Defeasible Inference -- Inheritance

     Recall that formal logic uses a single uniform "language" within which to represent knowledge. A representation that has this property is often referred to as a domain independent representation. One of the advantages of a domain independent representation language is that the procedures that manipulate the expressions in the language can be written so that they are domain independent. Deduction in first order logic is the same procedure whether we are reasoning about knowledge about cooking or knowledge about Euclidean geometry. But, it turns out that the algorithms that implement the deductive procedures of first order logic are generally not very efficient. As the number of facts that must be considered increases, the number of possible inferences increase very rapidly. Consequently, the time and space required for the computation of a deduction can become very large.
     It seems to generally be true that we can design a domain dependent representation language that is more efficient in reasoning about certain aspects of the domain than a domain independent representation language. What is lost, of course, is generality and in the case of logic we usually also lose the guarantee that if a proof for some statement exists then it will be found. (Newell reflected on this tradeoff between what he referred to as weak methods and strong methods back in the 60's. Weak methods are very general but usually rather inefficient; whereas strong methods are usually quite efficient but are limited in generality because of their domain dependence. We will see this distinction again when we look at the question of what constitutes expertise.)
     One suggestion to account for human "deductive-like" reasoning is that we utilize not a domain independent representation language but domain dependent languages. And, AI researchers have developed domain dependent reasoning strategies and carefully investigated the advantages and disadvantages of their use.
     You may recall the figure on the right from our discussion of search. In this case, I adopted a very simple and restricted language for use in representing the block problem. And, it would be quite easy to write special procedures for this language that could carry out certain types of deductively valid inferences. For example, it would be trivial to write a procedure to "deduce that block C is to the 'right of' block A. Now note that I have used this as an example of a domain dependent language. But the "data-type" of this language is that of a string (i.e., a sequence of characters).
     In what sense, are strings a domain dependent language for the "Blocks domain?!" Well, what people really mean by domain dependent is this: if the syntax of the language rather directly reflects a property of the domain that we wish to reason about; then we tend to refer to that representation language as domain dependent. Here the string, a left to right structure, mirrors the left to right structure in the domain. And, I used the '#' to delimit stacks and the order that I wrote the stack down to mirror the "on top of" relation. These syntactic properties of the "data-type" can then be exploited to yield efficient, but limited procedures that yield deductively valid inferences.

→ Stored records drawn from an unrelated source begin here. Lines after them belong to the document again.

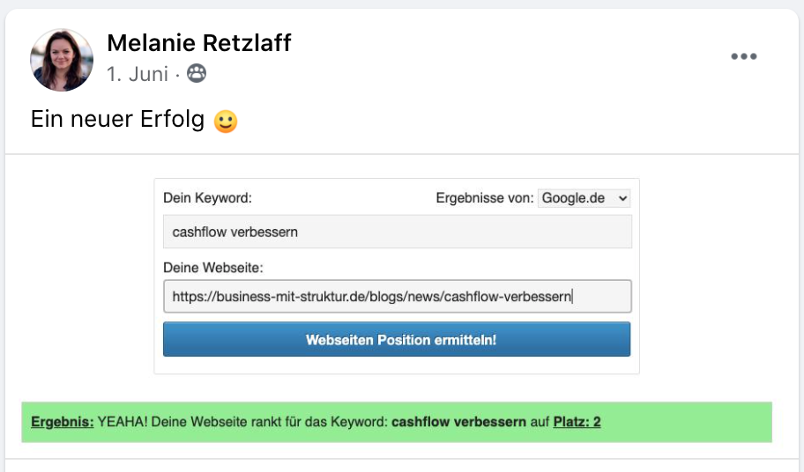Open the Google.de search engine dropdown
The image size is (804, 472).
click(x=584, y=198)
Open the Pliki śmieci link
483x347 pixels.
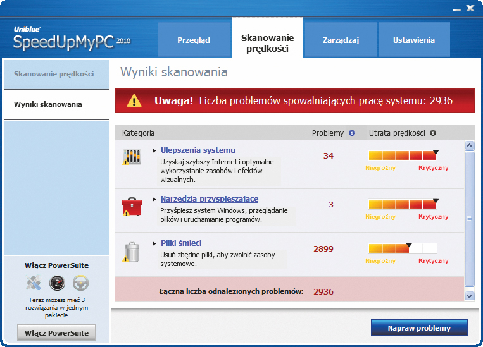181,243
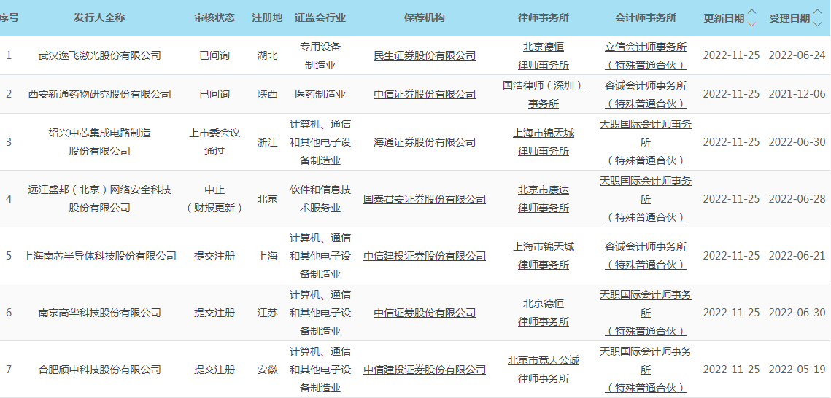Open issuer 合肥颀中科技股份有限公司
The image size is (831, 398).
(100, 370)
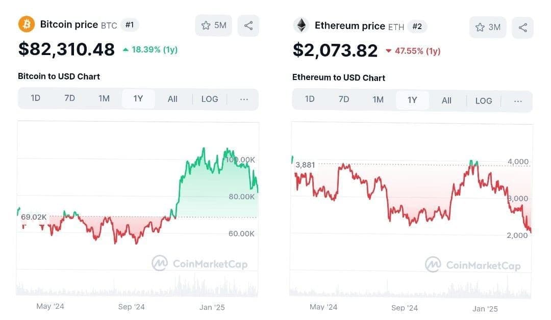Show All-time range for Ethereum chart
The image size is (551, 320).
[x=446, y=100]

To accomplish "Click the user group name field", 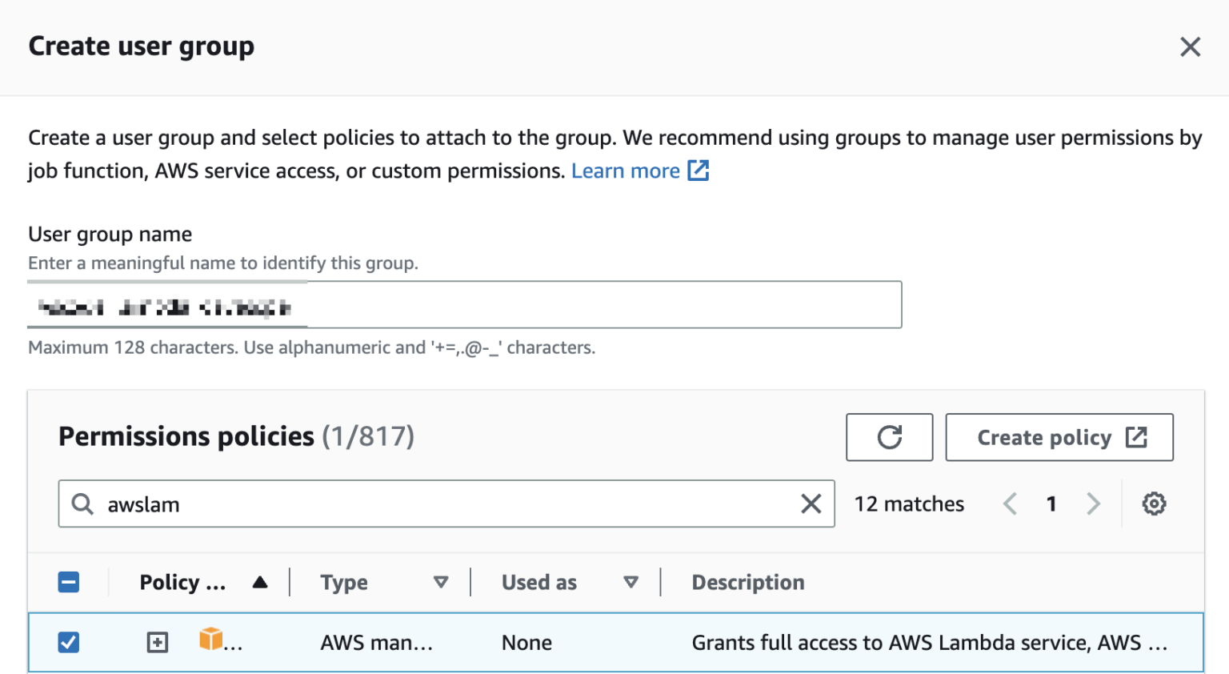I will click(x=464, y=304).
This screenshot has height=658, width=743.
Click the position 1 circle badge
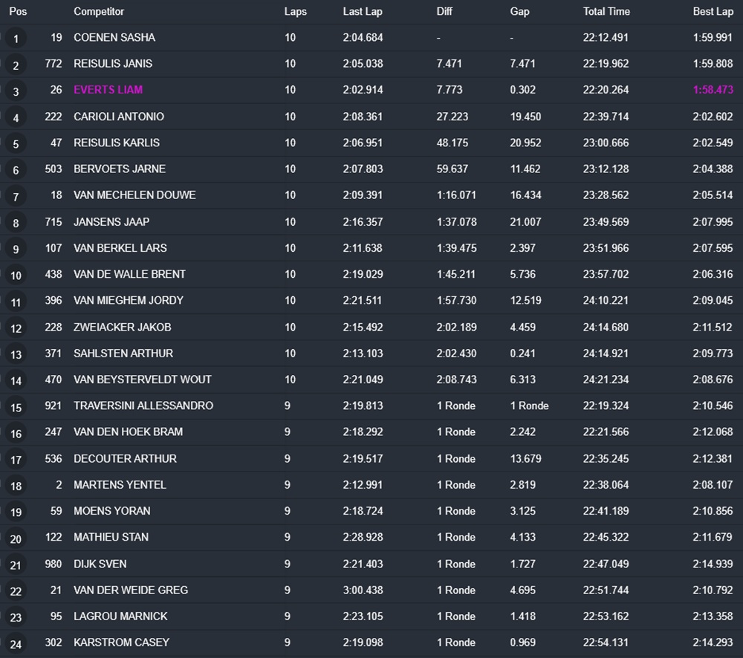coord(16,39)
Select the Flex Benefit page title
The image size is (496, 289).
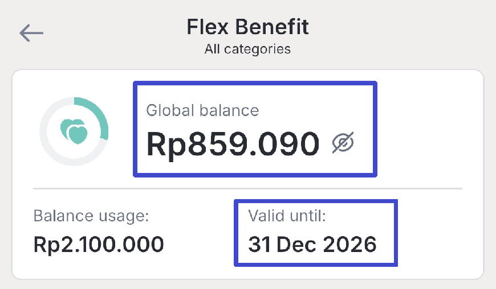click(247, 27)
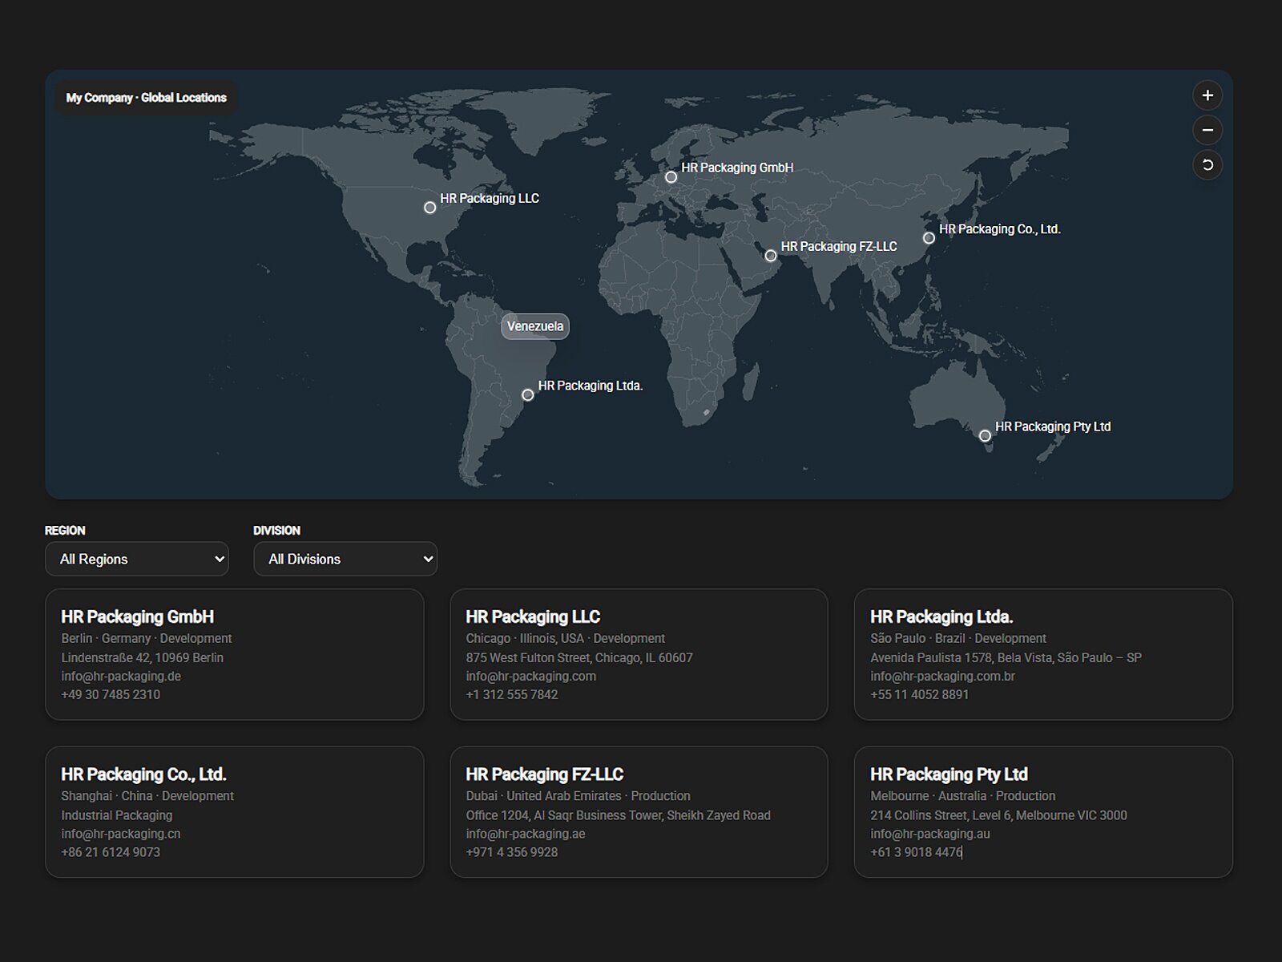Select the HR Packaging Co., Ltd. map pin

point(929,238)
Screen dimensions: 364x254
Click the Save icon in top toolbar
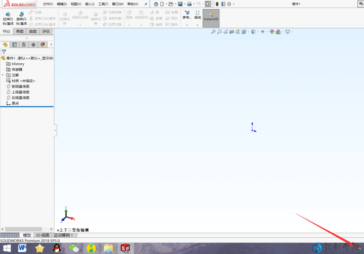(180, 4)
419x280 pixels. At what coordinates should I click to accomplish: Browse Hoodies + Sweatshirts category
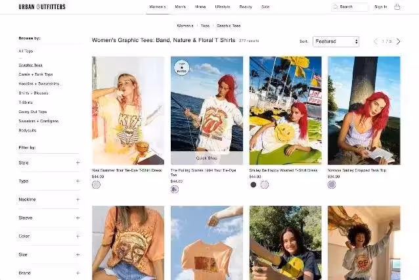[39, 83]
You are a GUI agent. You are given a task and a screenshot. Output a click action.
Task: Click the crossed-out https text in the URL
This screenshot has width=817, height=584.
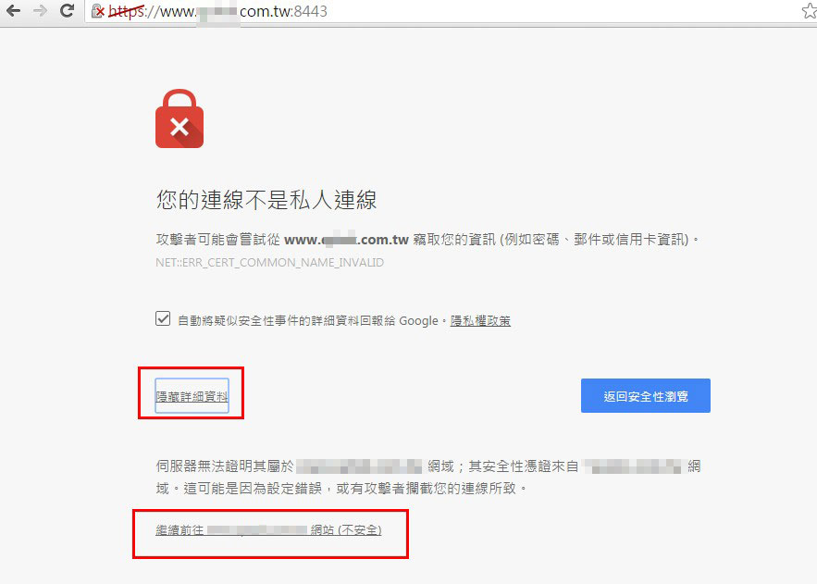coord(126,11)
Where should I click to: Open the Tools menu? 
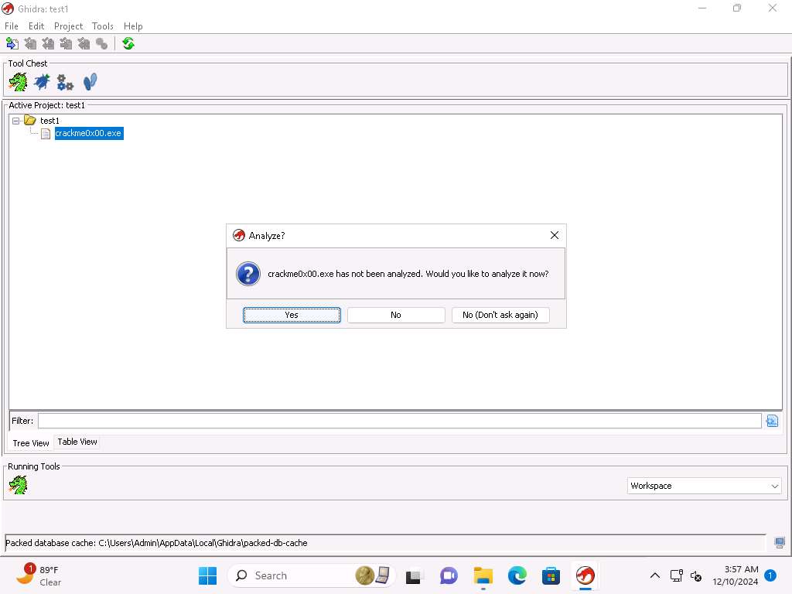[103, 26]
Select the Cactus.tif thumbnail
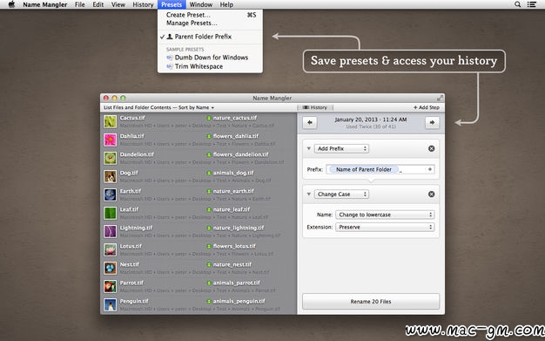This screenshot has height=341, width=545. (111, 121)
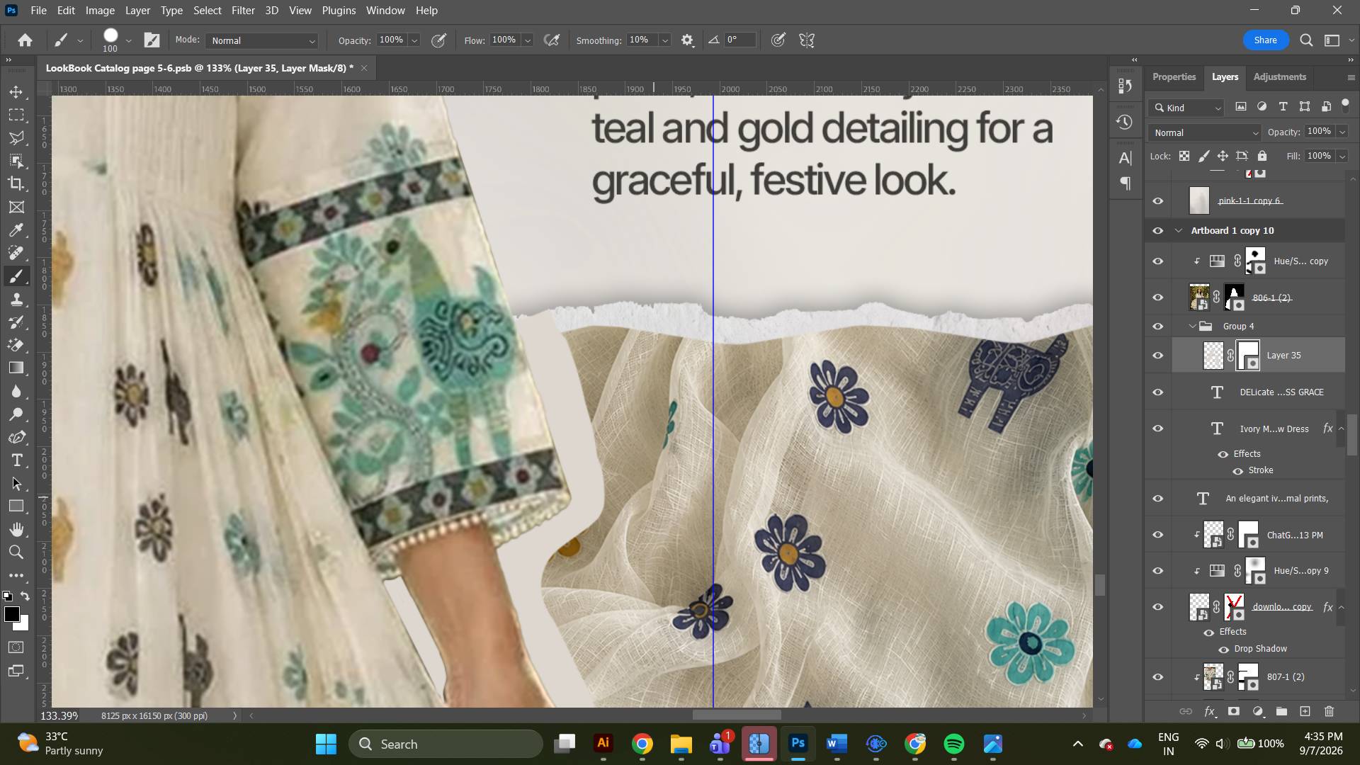The image size is (1360, 765).
Task: Select the Clone Stamp tool
Action: click(16, 300)
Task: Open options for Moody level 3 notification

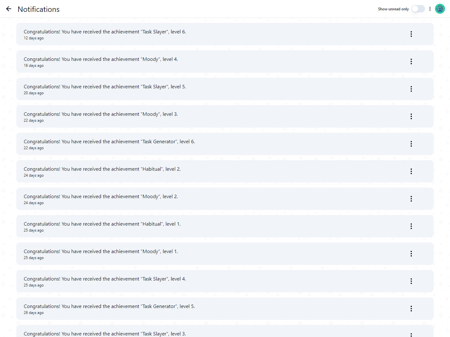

 Trees, Hierarchies, and Inheritance
     One of the earliest and most thoroughly investigated special representational language can be thought of as a kind of graph known as a tree. This type of graph was used to represent information about classes, instances of the classes, and properties of the classes. You will probably remember that we used trees to represent search. Trees are much beloved graphs because they have some properties that can be exploited when writing algorithms to search the trees.
     The figure to the right illustrates the way in which a variety of class information, in this case information about animals, could be organized. The organization is shown as a tree where Animal is the root node.
     Various classes of animals are shown in blue and these classes are organized in a hierarchy that reflects the class inclusion relations among these classes. For example, both Birds and Mammals are subclasses of Animal; Mammal is a superclass of Elephant; and so on. In white, at the terminal nodes of this tree, are shown instances or individuals that are members of the class. For example, both jumbo and clyde are members of the class Elephant. Finally, in yellow are shown various properties that are characteristic of a class. For example, Birds fly; and so on.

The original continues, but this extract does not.